After reaching a revised 79.4 points in January, the index fell 1.6% to 78.1 for February. Analysts were slightly disappointed, having expected confidence to edge down to 80.1 from January's unrevised 80.7 reading. The index uses 1985 as its 100-point benchmark.

"Consumer confidence declined moderately in February, on concern over the short-term outlook for business conditions, jobs, and earnings," said Conference Board Director of Economic Indicators Lynn Franco in a statement today. "While expectations have fluctuated over recent months, current conditions have continued to trend upward and the Present Situation Index is now at its highest level in almost six years (April 2008, 81.9). This suggests that consumers believe the economy has improved, but they do not foresee it gaining considerable momentum in the months ahead."

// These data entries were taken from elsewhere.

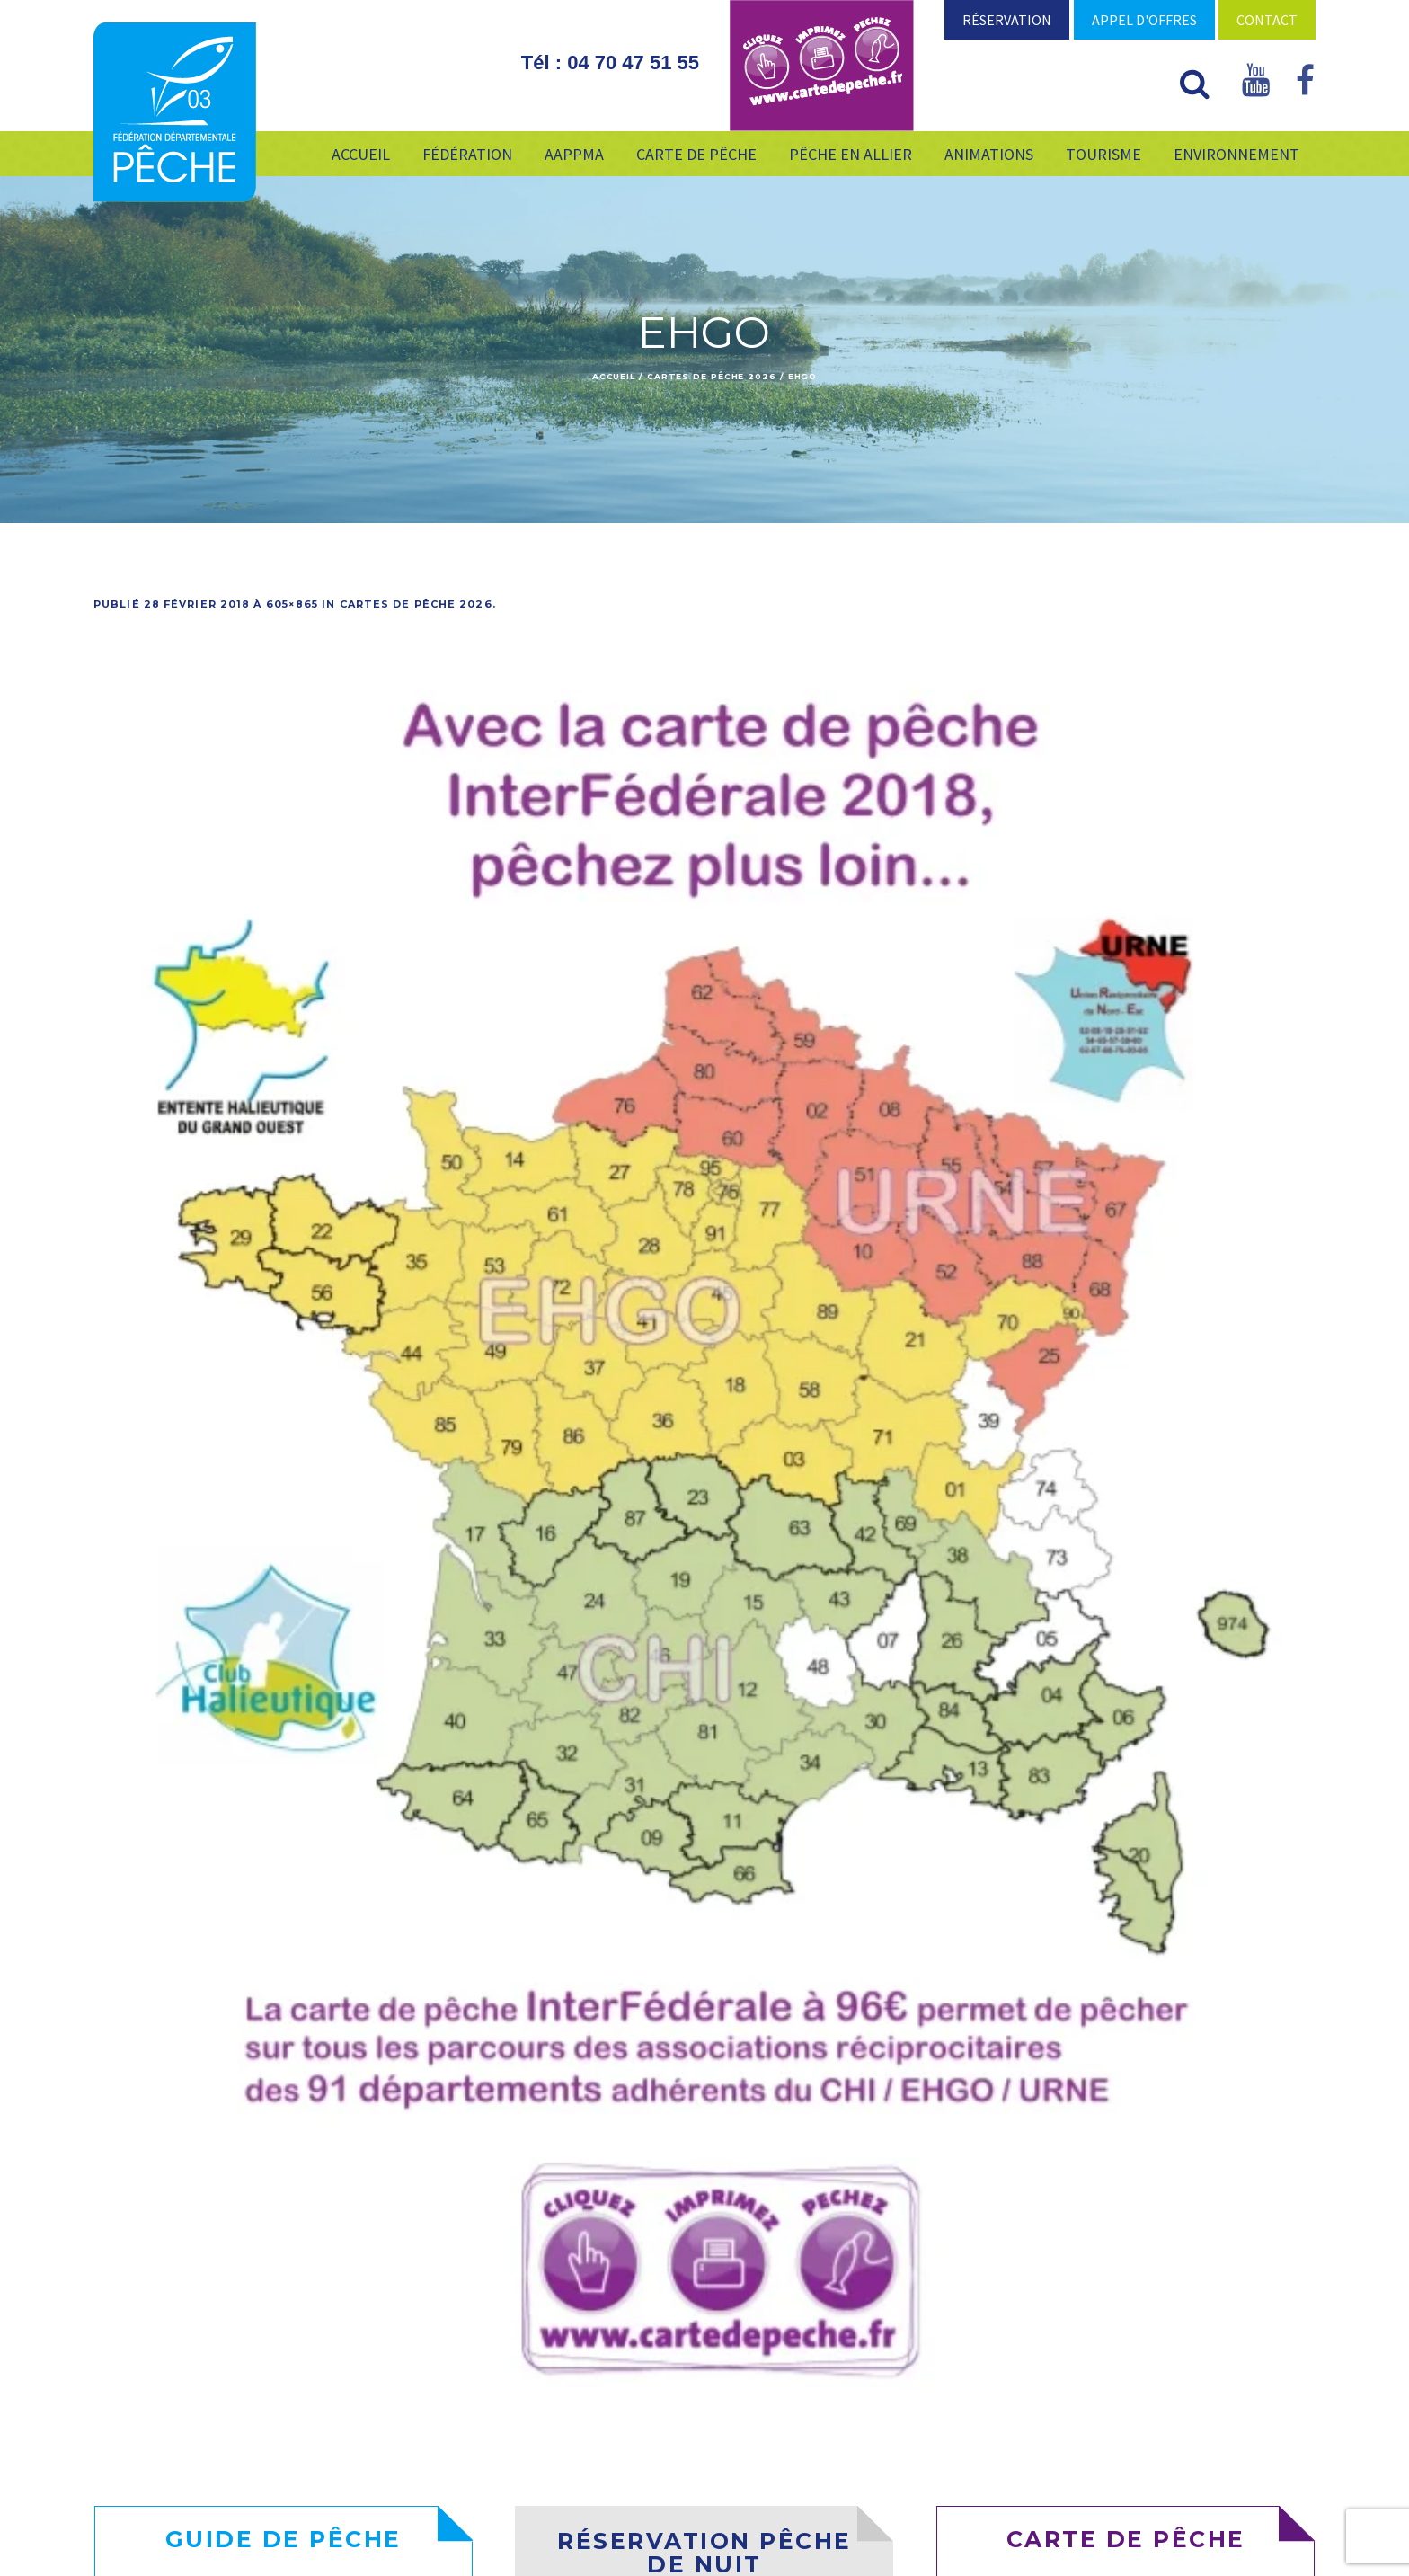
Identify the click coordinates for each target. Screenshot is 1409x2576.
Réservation (1006, 20)
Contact (1267, 20)
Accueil (613, 376)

The index is comprised of responses from a random sample of consumers. In this latest report, consumers edged closer to overall optimism on current conditions, with 21.5% claiming business conditions are "good," while those citing "bad" conditions comprised 22.6% of the sample. 

Looking ahead, however, expectations tapered off after two months of gains. 16.3% of those surveyed expect business conditions to improve over the next six months (down 0.7 percentage points), compared to 13.3% anticipating tougher times (up 1.1 percentage points).